→ **Challenge**
Copy out the listing below, swapping every "GUI agent" for "interface agent" and leaving every other line unchanged.

——————

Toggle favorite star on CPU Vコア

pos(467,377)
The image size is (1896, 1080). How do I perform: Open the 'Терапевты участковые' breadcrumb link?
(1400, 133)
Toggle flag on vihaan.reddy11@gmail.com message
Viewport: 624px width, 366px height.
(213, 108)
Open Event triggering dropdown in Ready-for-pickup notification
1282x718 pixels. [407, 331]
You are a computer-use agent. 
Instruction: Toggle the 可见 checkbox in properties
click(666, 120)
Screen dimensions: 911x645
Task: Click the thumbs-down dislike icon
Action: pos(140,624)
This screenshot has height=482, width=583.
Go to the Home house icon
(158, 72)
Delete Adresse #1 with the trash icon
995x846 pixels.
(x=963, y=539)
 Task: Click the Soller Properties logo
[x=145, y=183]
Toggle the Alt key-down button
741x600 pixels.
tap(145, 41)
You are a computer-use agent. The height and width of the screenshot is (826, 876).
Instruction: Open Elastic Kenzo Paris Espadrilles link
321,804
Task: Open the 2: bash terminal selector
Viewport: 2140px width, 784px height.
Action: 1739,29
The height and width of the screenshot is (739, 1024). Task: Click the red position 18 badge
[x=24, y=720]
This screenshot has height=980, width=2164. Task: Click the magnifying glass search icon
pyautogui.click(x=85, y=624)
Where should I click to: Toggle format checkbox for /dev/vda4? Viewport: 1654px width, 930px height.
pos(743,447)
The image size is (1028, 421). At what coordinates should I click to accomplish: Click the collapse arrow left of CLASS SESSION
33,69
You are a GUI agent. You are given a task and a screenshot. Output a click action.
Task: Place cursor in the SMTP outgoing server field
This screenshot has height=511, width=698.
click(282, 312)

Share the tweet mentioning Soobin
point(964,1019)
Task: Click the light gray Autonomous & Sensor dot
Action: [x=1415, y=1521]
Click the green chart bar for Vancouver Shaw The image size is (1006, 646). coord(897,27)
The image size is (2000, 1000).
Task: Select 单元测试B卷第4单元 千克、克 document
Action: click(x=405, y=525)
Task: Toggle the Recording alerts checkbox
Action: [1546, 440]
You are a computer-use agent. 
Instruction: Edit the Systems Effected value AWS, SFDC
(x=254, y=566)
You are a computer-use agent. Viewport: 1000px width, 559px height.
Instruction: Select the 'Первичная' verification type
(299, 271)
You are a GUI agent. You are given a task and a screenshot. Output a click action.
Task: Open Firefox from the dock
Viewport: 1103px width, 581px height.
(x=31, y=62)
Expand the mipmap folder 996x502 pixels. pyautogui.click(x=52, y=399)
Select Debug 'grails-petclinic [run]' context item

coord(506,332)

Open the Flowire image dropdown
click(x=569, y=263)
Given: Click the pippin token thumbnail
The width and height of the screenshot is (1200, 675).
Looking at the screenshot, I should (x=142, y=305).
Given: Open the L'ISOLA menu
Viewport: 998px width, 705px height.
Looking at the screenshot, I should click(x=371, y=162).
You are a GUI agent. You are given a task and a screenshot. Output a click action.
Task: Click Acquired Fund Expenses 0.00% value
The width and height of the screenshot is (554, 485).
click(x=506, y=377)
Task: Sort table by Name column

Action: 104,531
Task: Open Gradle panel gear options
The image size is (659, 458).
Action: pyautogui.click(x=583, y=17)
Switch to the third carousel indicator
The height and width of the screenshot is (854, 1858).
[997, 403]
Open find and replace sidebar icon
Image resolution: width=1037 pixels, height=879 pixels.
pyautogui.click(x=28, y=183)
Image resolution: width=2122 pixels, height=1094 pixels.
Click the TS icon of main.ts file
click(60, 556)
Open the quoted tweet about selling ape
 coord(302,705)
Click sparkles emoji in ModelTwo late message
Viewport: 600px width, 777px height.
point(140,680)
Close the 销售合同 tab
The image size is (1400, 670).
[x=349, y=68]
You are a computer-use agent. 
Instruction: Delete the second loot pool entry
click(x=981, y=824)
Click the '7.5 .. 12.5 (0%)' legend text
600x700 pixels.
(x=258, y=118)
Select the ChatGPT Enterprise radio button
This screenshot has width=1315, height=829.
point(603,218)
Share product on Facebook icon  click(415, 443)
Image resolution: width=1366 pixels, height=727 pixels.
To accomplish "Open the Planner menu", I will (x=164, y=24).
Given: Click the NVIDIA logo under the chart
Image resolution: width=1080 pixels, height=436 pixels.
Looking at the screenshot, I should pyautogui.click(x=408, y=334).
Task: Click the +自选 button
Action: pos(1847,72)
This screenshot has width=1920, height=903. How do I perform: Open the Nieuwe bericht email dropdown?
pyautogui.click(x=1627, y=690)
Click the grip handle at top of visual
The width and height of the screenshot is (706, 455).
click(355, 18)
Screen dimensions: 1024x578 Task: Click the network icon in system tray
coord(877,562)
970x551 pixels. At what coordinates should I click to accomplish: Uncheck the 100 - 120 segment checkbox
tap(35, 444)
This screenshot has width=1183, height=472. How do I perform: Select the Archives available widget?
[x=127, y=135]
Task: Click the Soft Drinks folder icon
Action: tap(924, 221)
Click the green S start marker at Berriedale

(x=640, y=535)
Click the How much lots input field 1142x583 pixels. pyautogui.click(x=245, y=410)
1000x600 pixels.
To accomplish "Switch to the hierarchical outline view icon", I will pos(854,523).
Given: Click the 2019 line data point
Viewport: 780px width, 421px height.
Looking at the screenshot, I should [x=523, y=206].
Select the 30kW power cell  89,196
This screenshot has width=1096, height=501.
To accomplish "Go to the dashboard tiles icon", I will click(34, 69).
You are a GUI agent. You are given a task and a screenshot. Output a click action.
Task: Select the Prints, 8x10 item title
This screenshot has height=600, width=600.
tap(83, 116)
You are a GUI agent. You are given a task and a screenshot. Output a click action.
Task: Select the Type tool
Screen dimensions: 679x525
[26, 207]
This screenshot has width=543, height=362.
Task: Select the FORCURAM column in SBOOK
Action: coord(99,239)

——————

→ **The completed task**
Toggle favorite star on CPU Vコア

pos(467,377)
The image size is (1896, 1080). How do I perform: Open the 'Терапевты участковые' breadcrumb link?
(1400, 133)
Toggle flag on vihaan.reddy11@gmail.com message
Viewport: 624px width, 366px height.
(213, 108)
Open Event triggering dropdown in Ready-for-pickup notification
1282x718 pixels. [407, 331]
You are a computer-use agent. 
Instruction: Toggle the 可见 checkbox in properties
click(666, 120)
Screen dimensions: 911x645
Task: Click the thumbs-down dislike icon
Action: pos(140,624)
This screenshot has height=482, width=583.
Go to the Home house icon
(158, 72)
Delete Adresse #1 with the trash icon
995x846 pixels.
(x=963, y=539)
 Task: Click the Soller Properties logo
[x=145, y=183]
Toggle the Alt key-down button
741x600 pixels.
tap(145, 41)
You are a computer-use agent. The height and width of the screenshot is (826, 876).
Instruction: Open Elastic Kenzo Paris Espadrilles link
321,804
Task: Open the 2: bash terminal selector
Viewport: 2140px width, 784px height.
Action: 1739,29
The height and width of the screenshot is (739, 1024). Task: Click the red position 18 badge
[x=24, y=720]
This screenshot has height=980, width=2164. Task: Click the magnifying glass search icon
pyautogui.click(x=85, y=624)
Where should I click to: Toggle format checkbox for /dev/vda4? Viewport: 1654px width, 930px height.
pos(743,447)
The image size is (1028, 421). At what coordinates should I click to accomplish: Click the collapse arrow left of CLASS SESSION
33,69
You are a interface agent. You are given a task and a screenshot. Output a click action.
Task: Place cursor in the SMTP outgoing server field
This screenshot has height=511, width=698.
click(282, 312)

Share the tweet mentioning Soobin
point(964,1019)
Task: Click the light gray Autonomous & Sensor dot
Action: [x=1415, y=1521]
Click the green chart bar for Vancouver Shaw The image size is (1006, 646). coord(897,27)
The image size is (2000, 1000).
Task: Select 单元测试B卷第4单元 千克、克 document
Action: click(x=405, y=525)
Task: Toggle the Recording alerts checkbox
Action: [1546, 440]
You are a computer-use agent. 
Instruction: Edit the Systems Effected value AWS, SFDC
(x=254, y=566)
You are a computer-use agent. Viewport: 1000px width, 559px height.
Instruction: Select the 'Первичная' verification type
(299, 271)
You are a interface agent. You are given a task and a screenshot. Output a click action.
Task: Open Firefox from the dock
Viewport: 1103px width, 581px height.
(x=31, y=62)
Expand the mipmap folder 996x502 pixels. pyautogui.click(x=52, y=399)
Select Debug 'grails-petclinic [run]' context item

coord(506,332)

Open the Flowire image dropdown
click(x=569, y=263)
Given: Click the pippin token thumbnail
The width and height of the screenshot is (1200, 675).
Looking at the screenshot, I should (x=142, y=305).
Given: Open the L'ISOLA menu
Viewport: 998px width, 705px height.
Looking at the screenshot, I should click(x=371, y=162).
You are a interface agent. You are given a task and a screenshot. Output a click action.
Task: Click Acquired Fund Expenses 0.00% value
The width and height of the screenshot is (554, 485).
click(x=506, y=377)
Task: Sort table by Name column

Action: 104,531
Task: Open Gradle panel gear options
The image size is (659, 458).
Action: pyautogui.click(x=583, y=17)
Switch to the third carousel indicator
The height and width of the screenshot is (854, 1858).
[997, 403]
Open find and replace sidebar icon
Image resolution: width=1037 pixels, height=879 pixels.
pyautogui.click(x=28, y=183)
Image resolution: width=2122 pixels, height=1094 pixels.
Click the TS icon of main.ts file
click(60, 556)
Open the quoted tweet about selling ape
 coord(302,705)
Click sparkles emoji in ModelTwo late message
Viewport: 600px width, 777px height.
point(140,680)
Close the 销售合同 tab
The image size is (1400, 670).
[x=349, y=68]
You are a computer-use agent. 
Instruction: Delete the second loot pool entry
click(x=981, y=824)
Click the '7.5 .. 12.5 (0%)' legend text
600x700 pixels.
(x=258, y=118)
Select the ChatGPT Enterprise radio button
This screenshot has width=1315, height=829.
point(603,218)
Share product on Facebook icon  click(415, 443)
Image resolution: width=1366 pixels, height=727 pixels.
To accomplish "Open the Planner menu", I will (x=164, y=24).
Given: Click the NVIDIA logo under the chart
Image resolution: width=1080 pixels, height=436 pixels.
Looking at the screenshot, I should pyautogui.click(x=408, y=334).
Task: Click the +自选 button
Action: pos(1847,72)
This screenshot has width=1920, height=903. How do I perform: Open the Nieuwe bericht email dropdown?
pyautogui.click(x=1627, y=690)
Click the grip handle at top of visual
The width and height of the screenshot is (706, 455).
click(355, 18)
Screen dimensions: 1024x578 Task: Click the network icon in system tray
coord(877,562)
970x551 pixels. At what coordinates should I click to accomplish: Uncheck the 100 - 120 segment checkbox
tap(35, 444)
This screenshot has width=1183, height=472. How do I perform: Select the Archives available widget?
[x=127, y=135]
Task: Click the Soft Drinks folder icon
Action: tap(924, 221)
Click the green S start marker at Berriedale

(x=640, y=535)
Click the How much lots input field 1142x583 pixels. pyautogui.click(x=245, y=410)
1000x600 pixels.
To accomplish "Switch to the hierarchical outline view icon", I will pos(854,523).
Given: Click the 2019 line data point
Viewport: 780px width, 421px height.
Looking at the screenshot, I should [x=523, y=206].
Select the 30kW power cell  89,196
This screenshot has width=1096, height=501.
To accomplish "Go to the dashboard tiles icon", I will click(34, 69).
You are a interface agent. You are given a task and a screenshot. Output a click action.
Task: Select the Prints, 8x10 item title
This screenshot has height=600, width=600.
tap(83, 116)
You are a interface agent. You are given a task and a screenshot. Output a click action.
Task: Select the Type tool
Screen dimensions: 679x525
[26, 207]
This screenshot has width=543, height=362.
Task: Select the FORCURAM column in SBOOK
Action: coord(99,239)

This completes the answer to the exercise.